** Task to carry out **
Retype the lines below verbatim, starting with the line containing "This screenshot has width=950, height=895." and ending with the line containing "status-radio-group: Offen Quittiert Ausfall is", both included. Omit the pictures from your reproduction.

Records from a collection
= = =
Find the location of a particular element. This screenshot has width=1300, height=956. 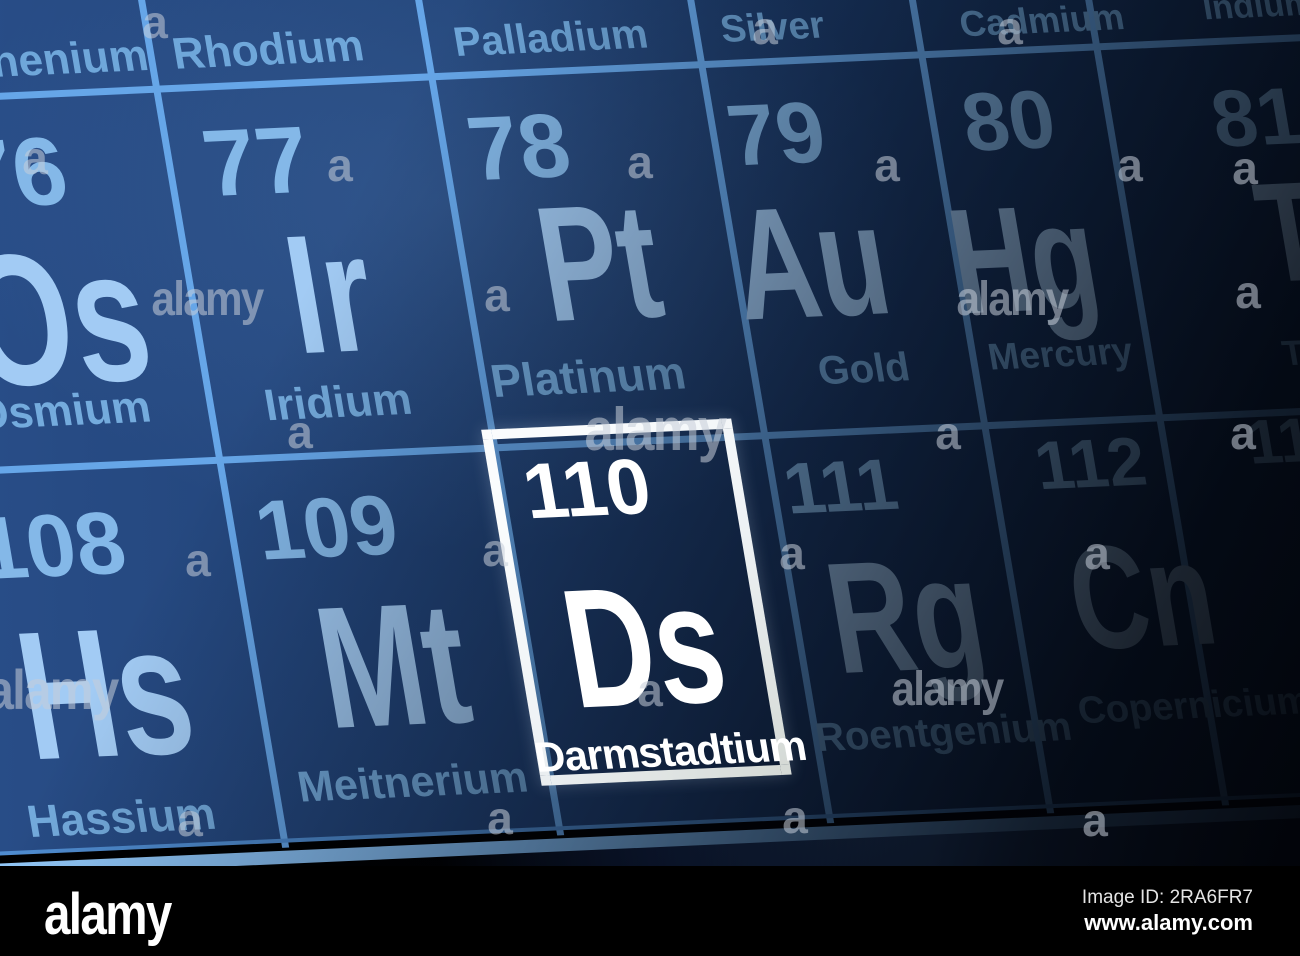

image-id-text: Image ID: 2RA6FR7 is located at coordinates (1167, 898).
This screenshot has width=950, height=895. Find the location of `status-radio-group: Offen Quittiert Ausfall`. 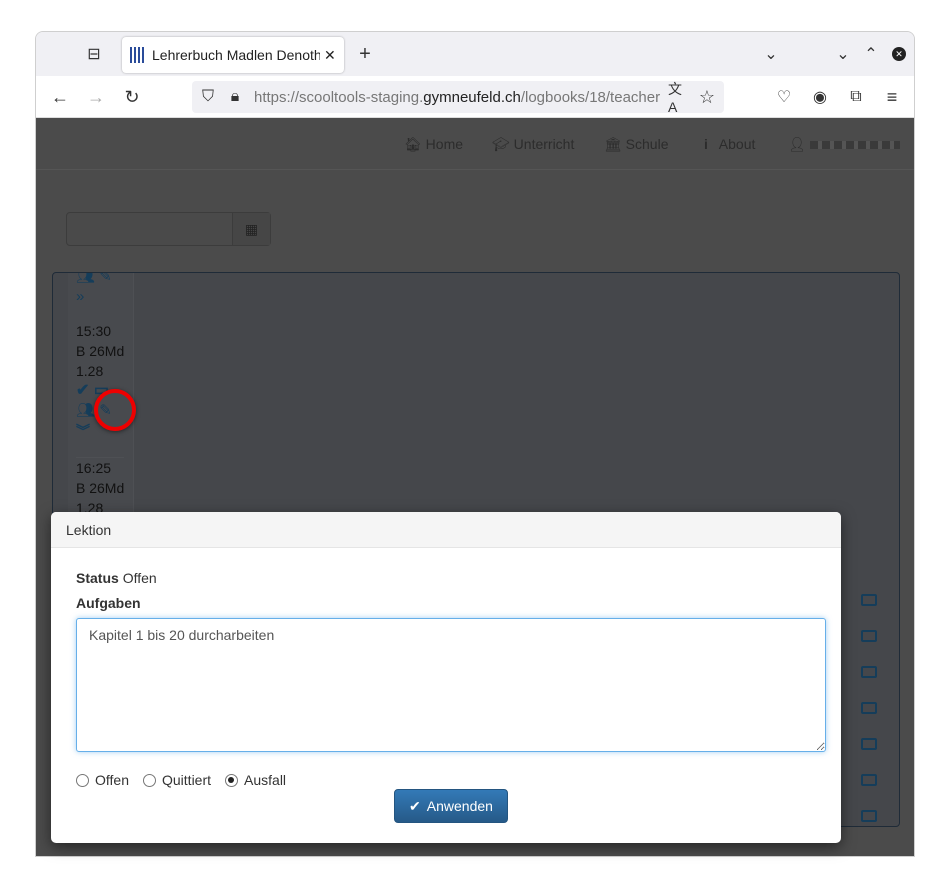

status-radio-group: Offen Quittiert Ausfall is located at coordinates (181, 780).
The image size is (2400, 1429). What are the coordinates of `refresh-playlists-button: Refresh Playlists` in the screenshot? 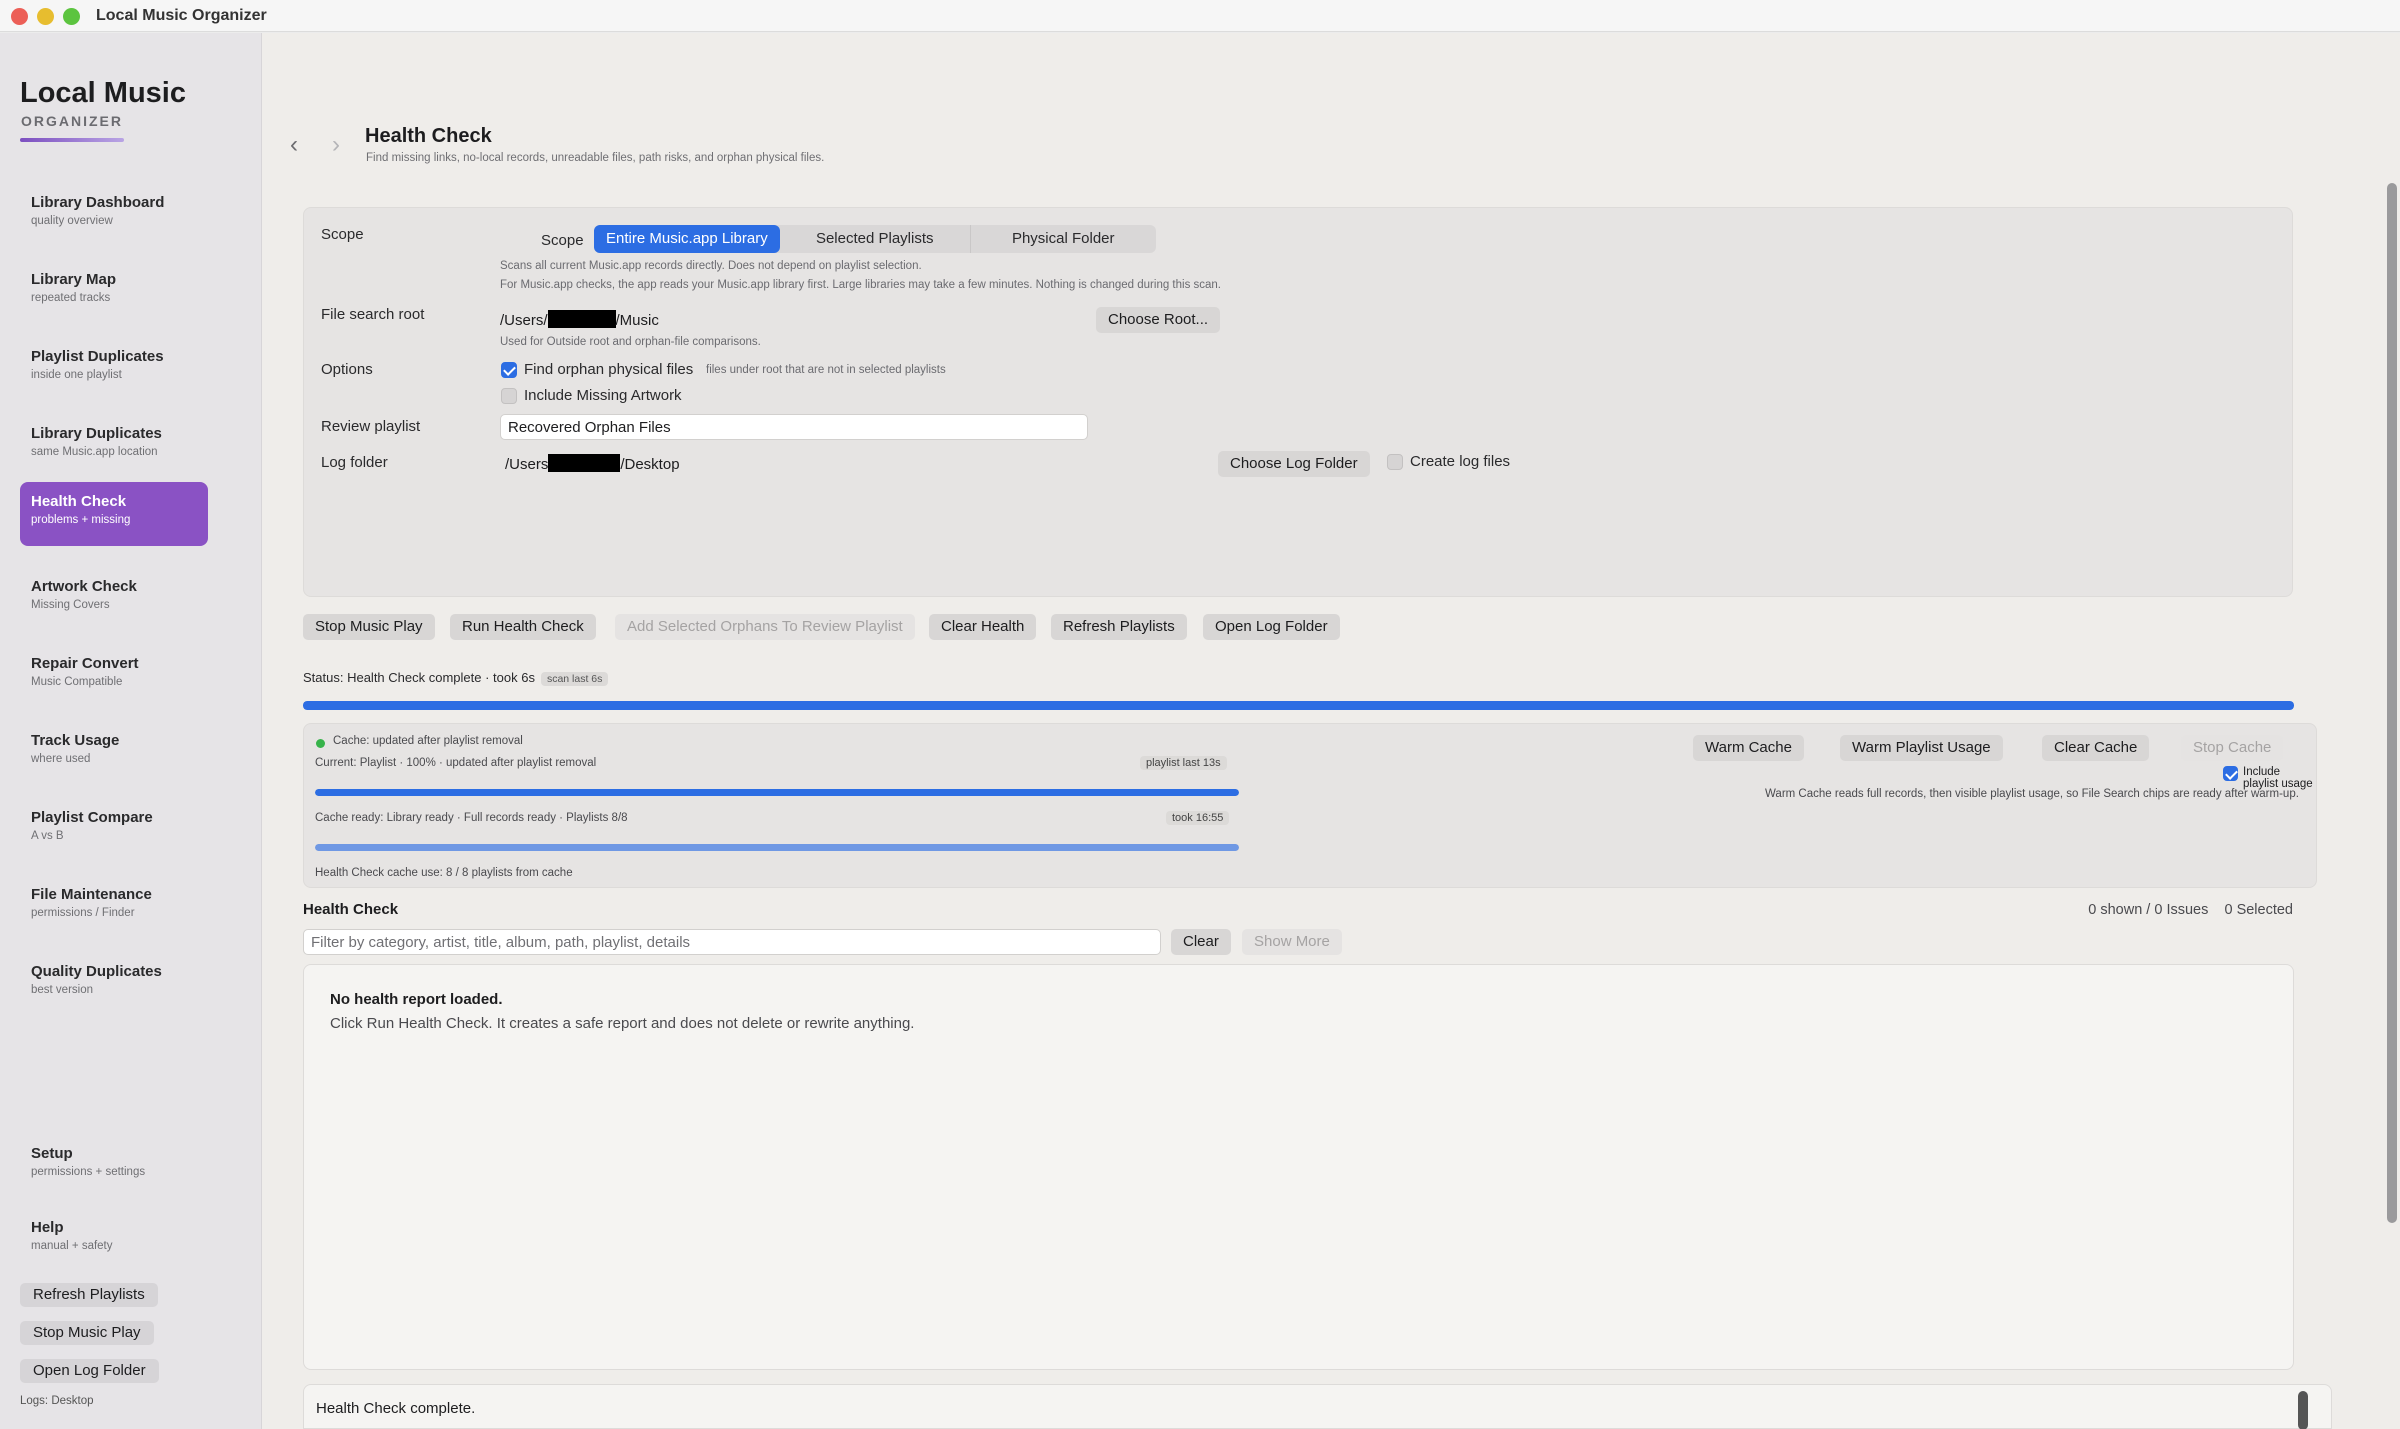 It's located at (1119, 627).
= = =
** Solution to this task **
This screenshot has width=950, height=895. Find the location of `status-radio-group: Offen Quittiert Ausfall`. 

status-radio-group: Offen Quittiert Ausfall is located at coordinates (181, 780).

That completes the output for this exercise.